- _RECORDS_
________________________

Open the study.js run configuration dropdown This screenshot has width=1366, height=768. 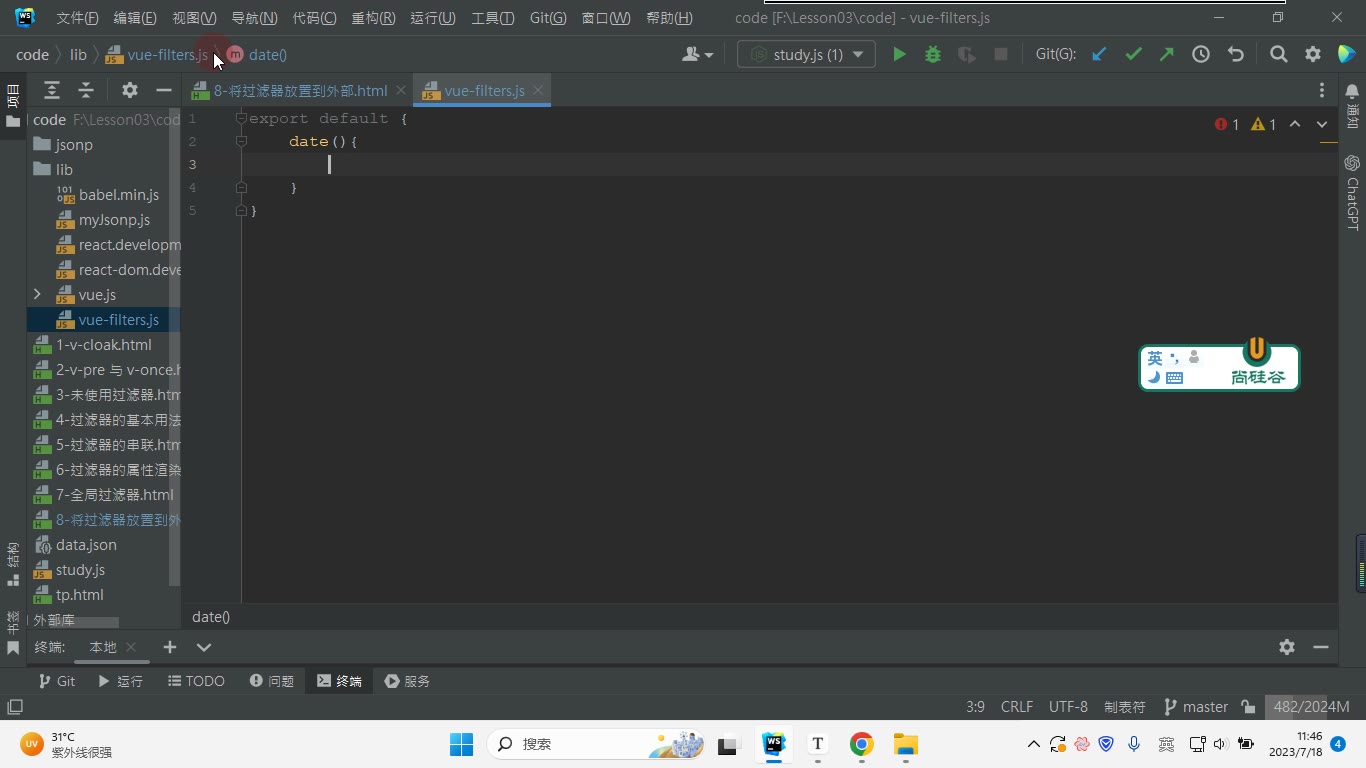tap(806, 55)
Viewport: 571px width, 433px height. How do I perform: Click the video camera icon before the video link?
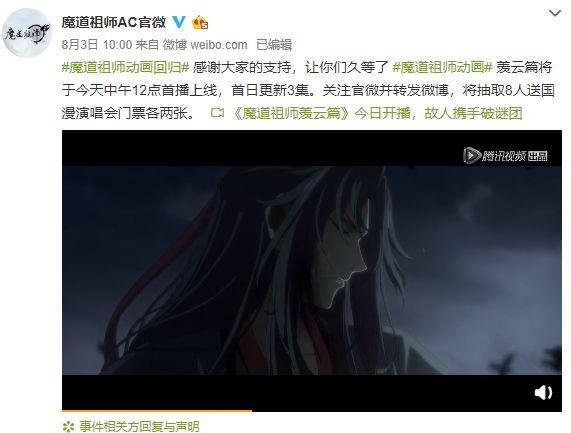point(217,113)
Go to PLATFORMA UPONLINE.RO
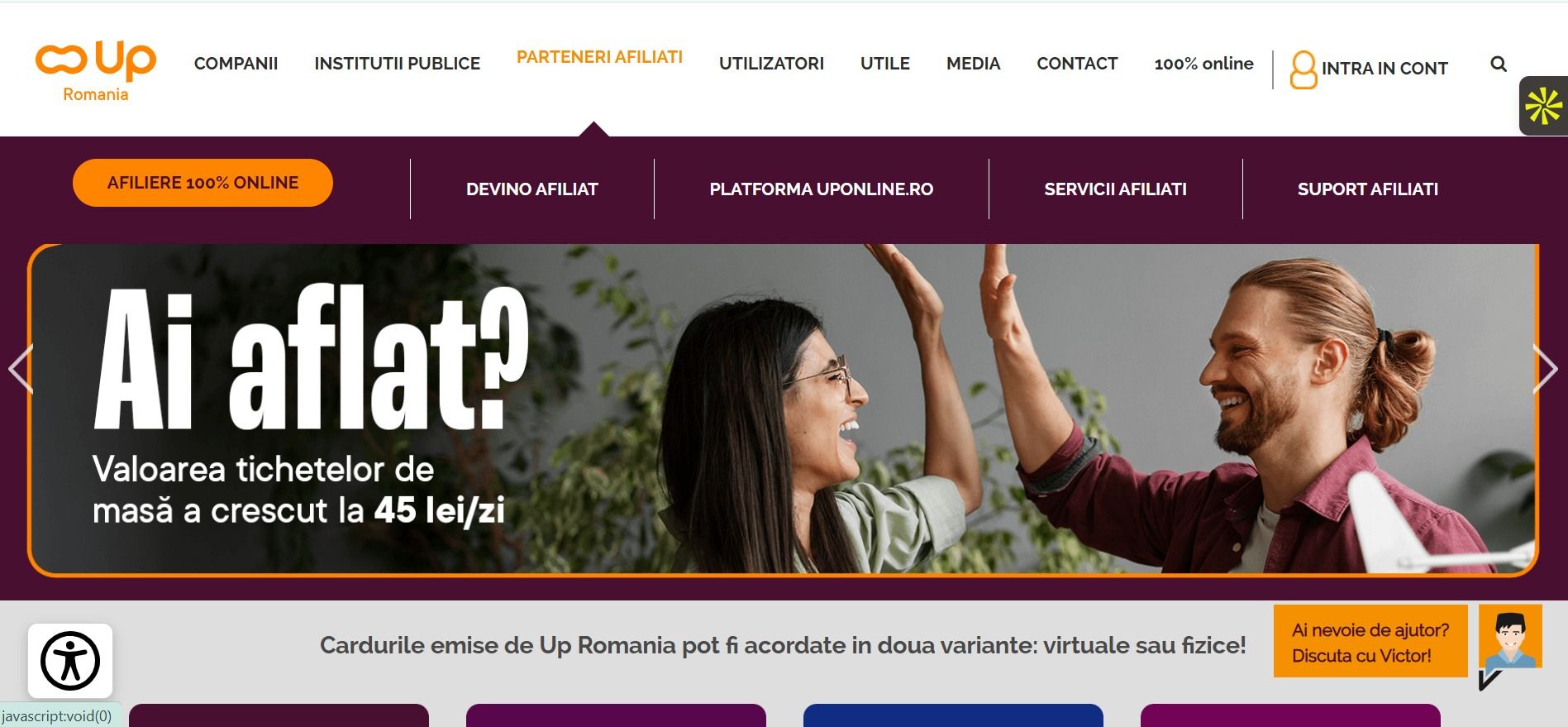 tap(821, 189)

________________________

- _WHAT IS EXPECTED_
All lines between the one that contains "Viewport: 571px width, 433px" and the end of the records above, both included, are to be returned exactly as they stand, except for pictures, which are omitted.

- _WRITTEN RESPONSE_
Viewport: 571px width, 433px height. How do I perform: Click the video camera icon before the video link?
point(217,113)
Go to PLATFORMA UPONLINE.RO
 tap(821, 189)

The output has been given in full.